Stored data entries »

───

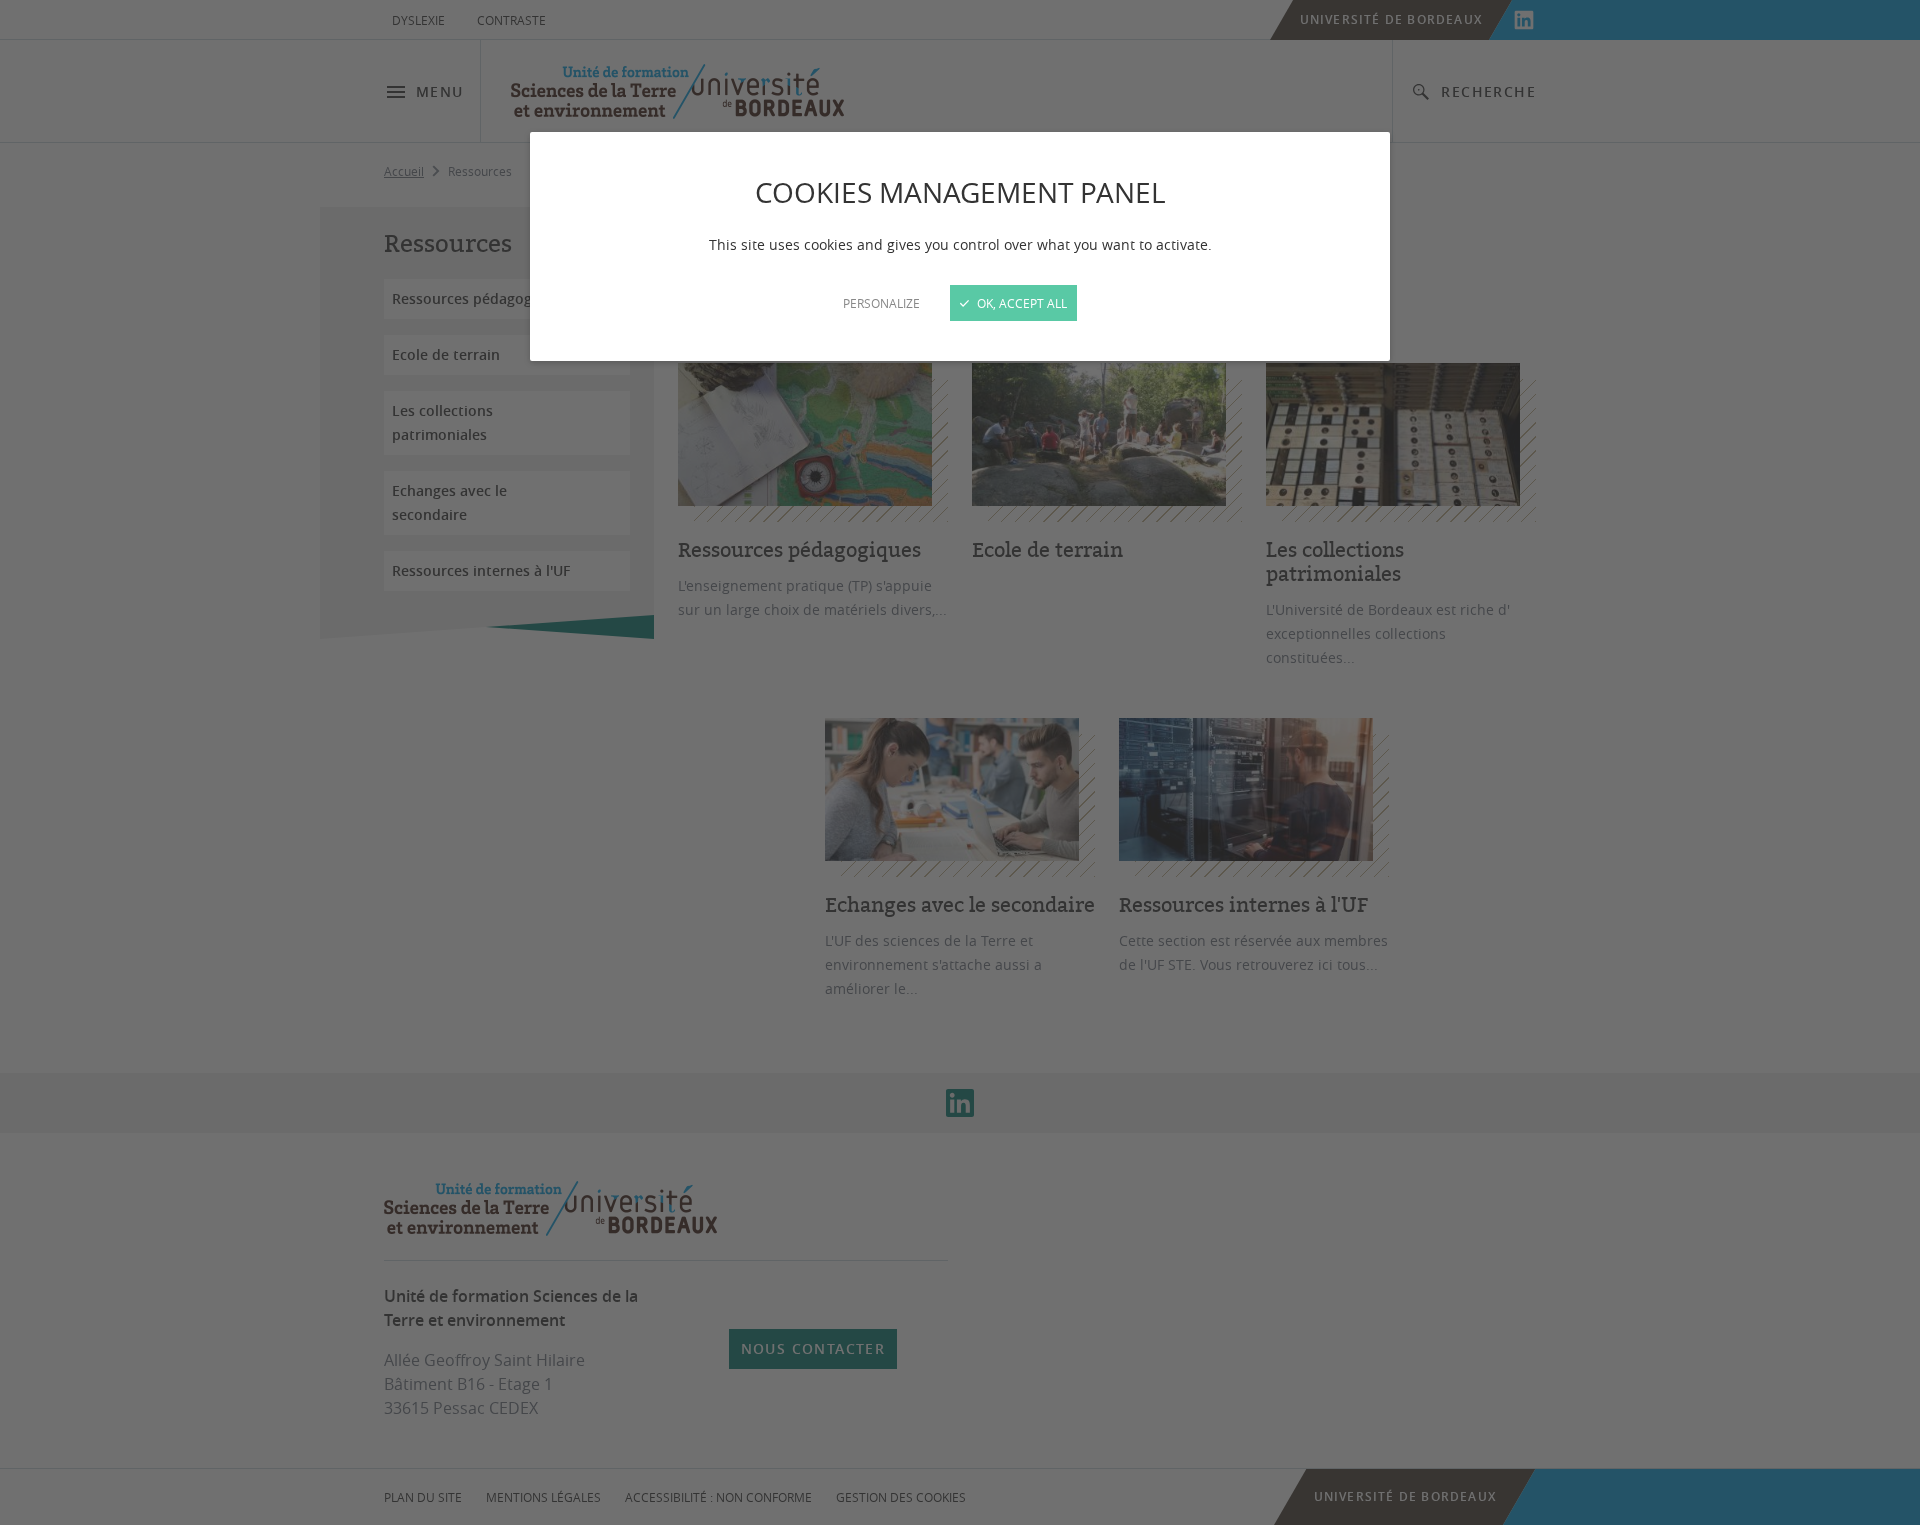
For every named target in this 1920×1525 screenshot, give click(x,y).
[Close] (960, 762)
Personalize (881, 303)
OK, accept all (1020, 303)
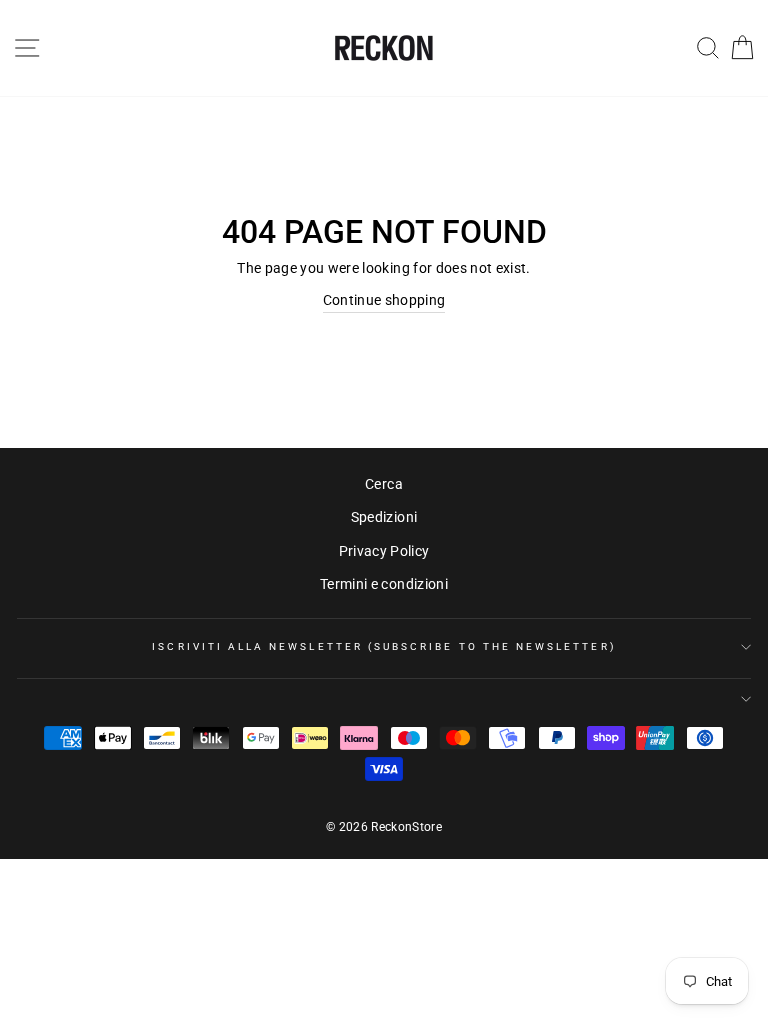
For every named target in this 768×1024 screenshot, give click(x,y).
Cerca (384, 484)
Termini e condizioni (384, 584)
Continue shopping (384, 300)
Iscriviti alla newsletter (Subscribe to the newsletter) (383, 646)
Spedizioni (384, 517)
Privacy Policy (384, 551)
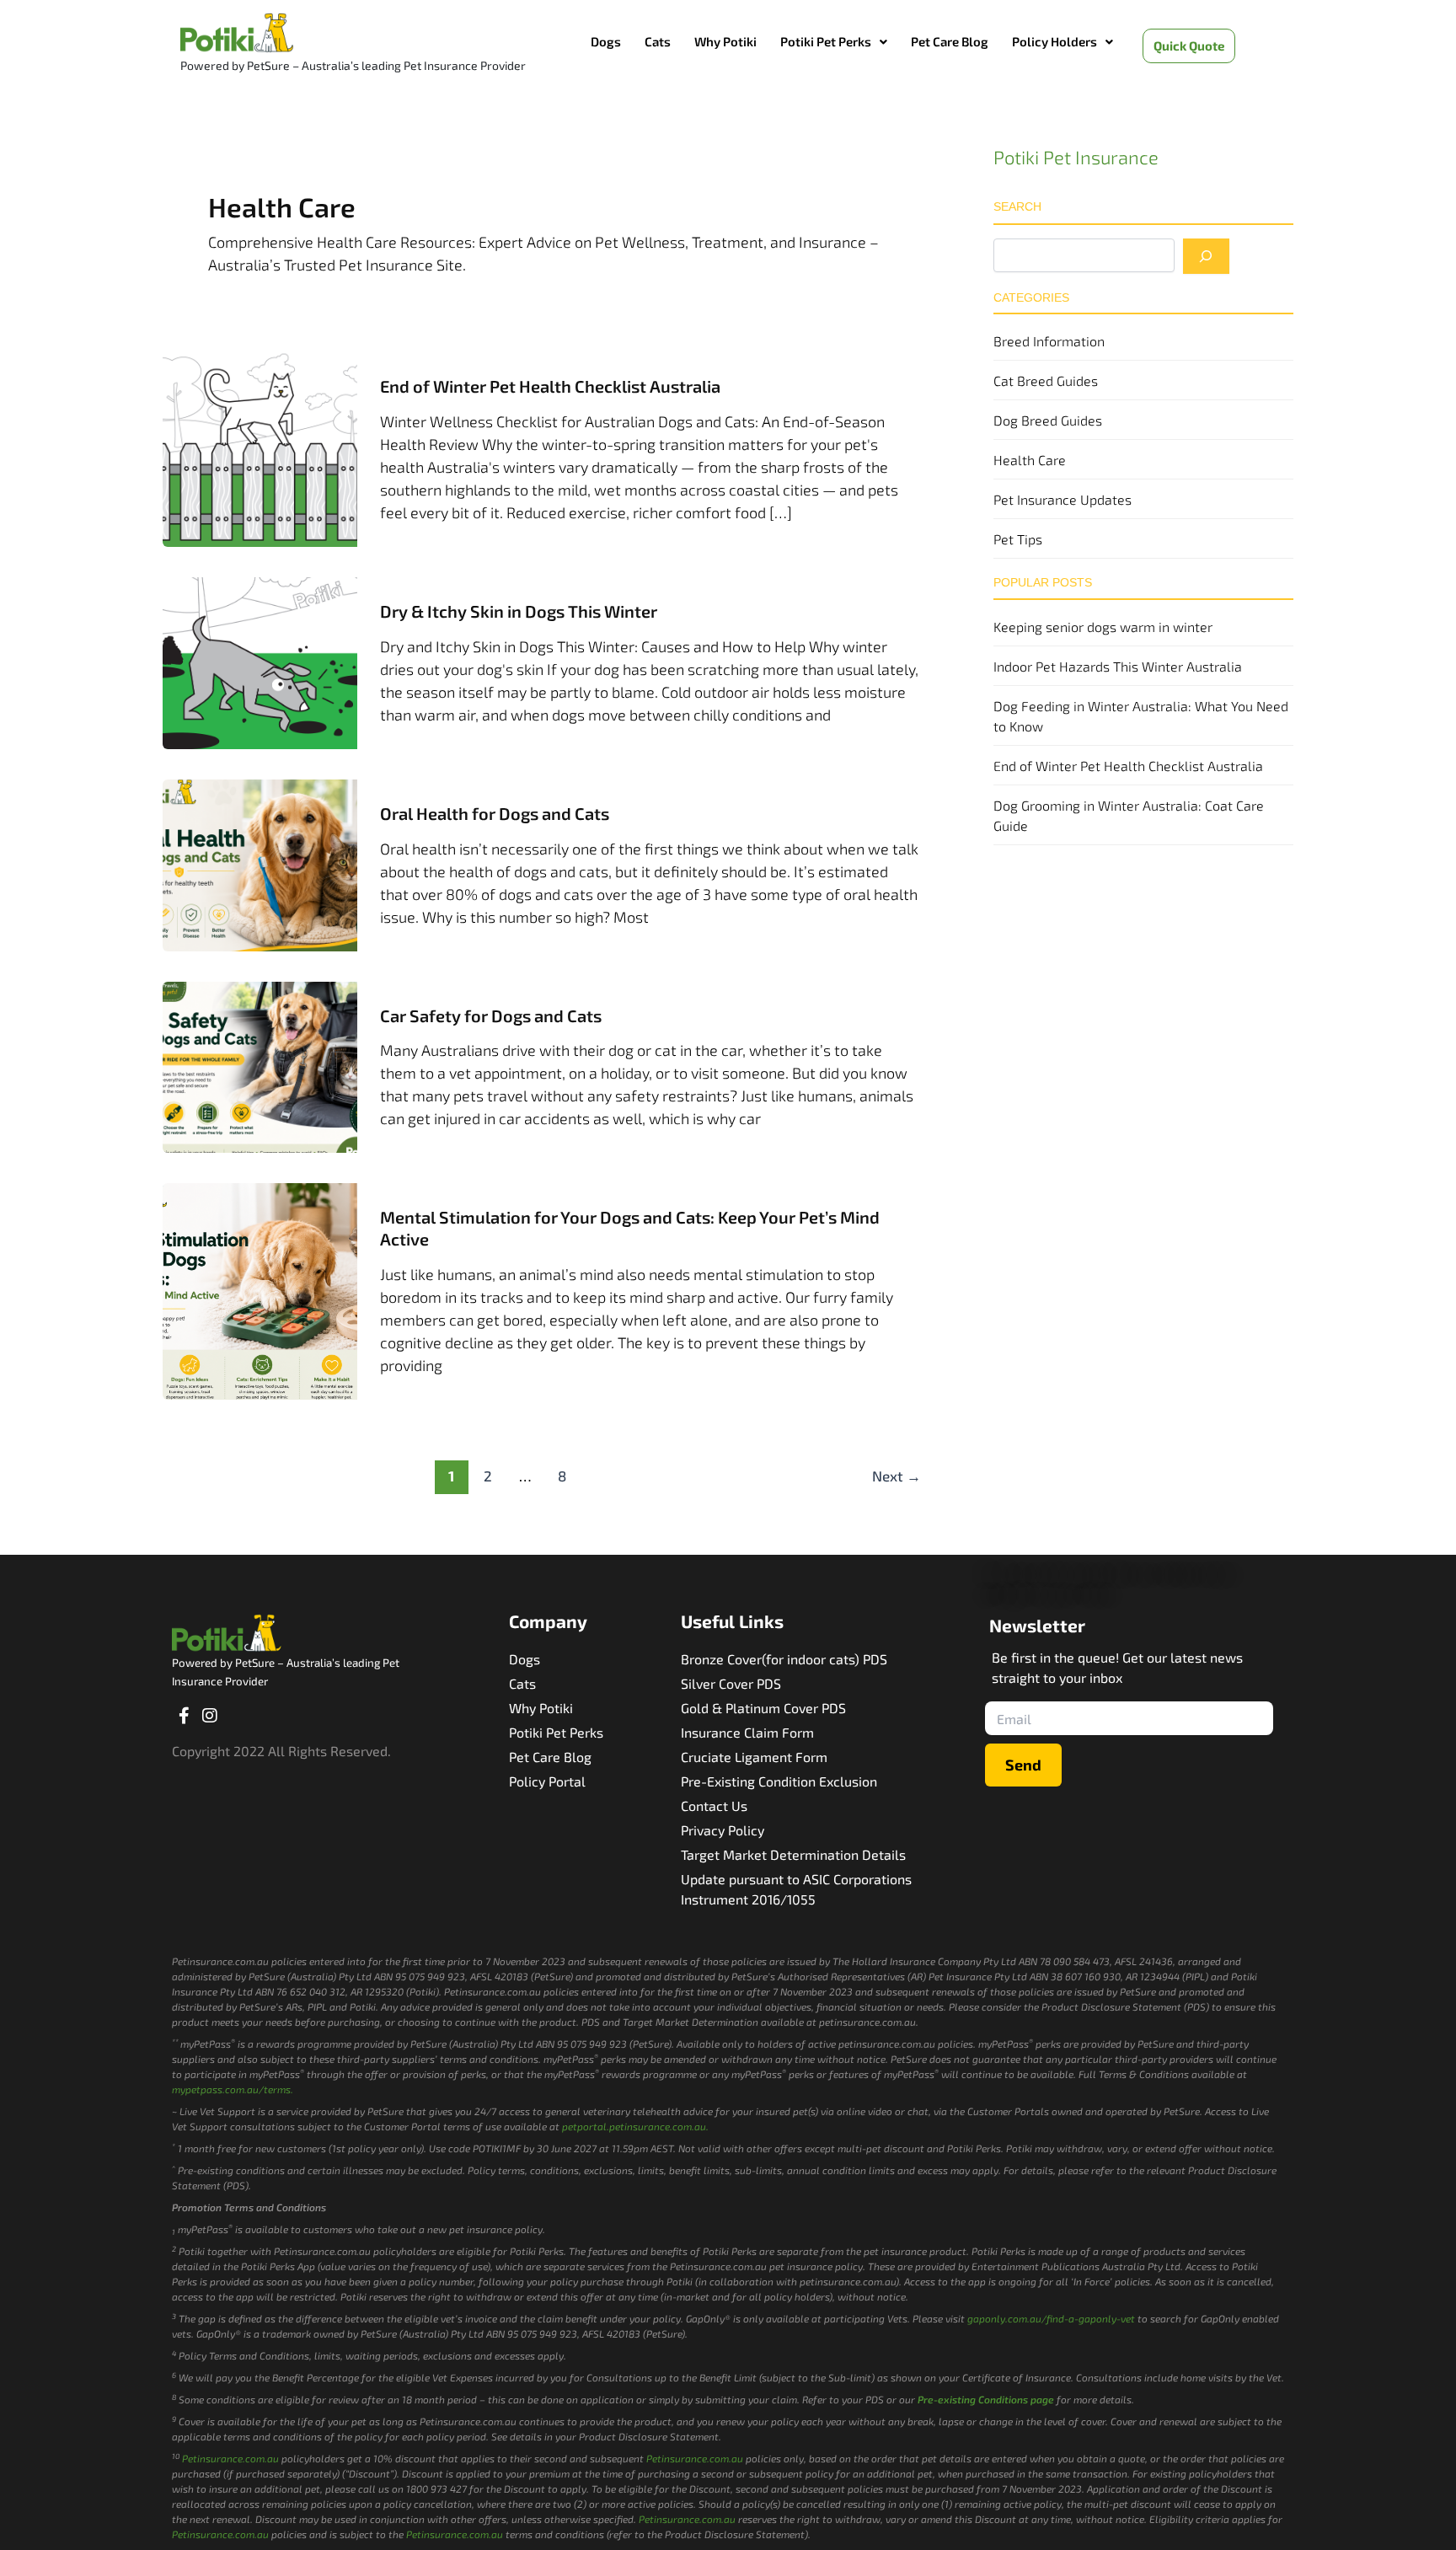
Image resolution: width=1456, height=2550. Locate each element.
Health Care (1029, 460)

───

To do » In the records above, find the lines holding "target". Copy each one.

Answer for this exercise »
For every named target in this 1920×1525 screenshot, give click(x,y).
For every named target in this 768×1024 screenshot, give click(x,y).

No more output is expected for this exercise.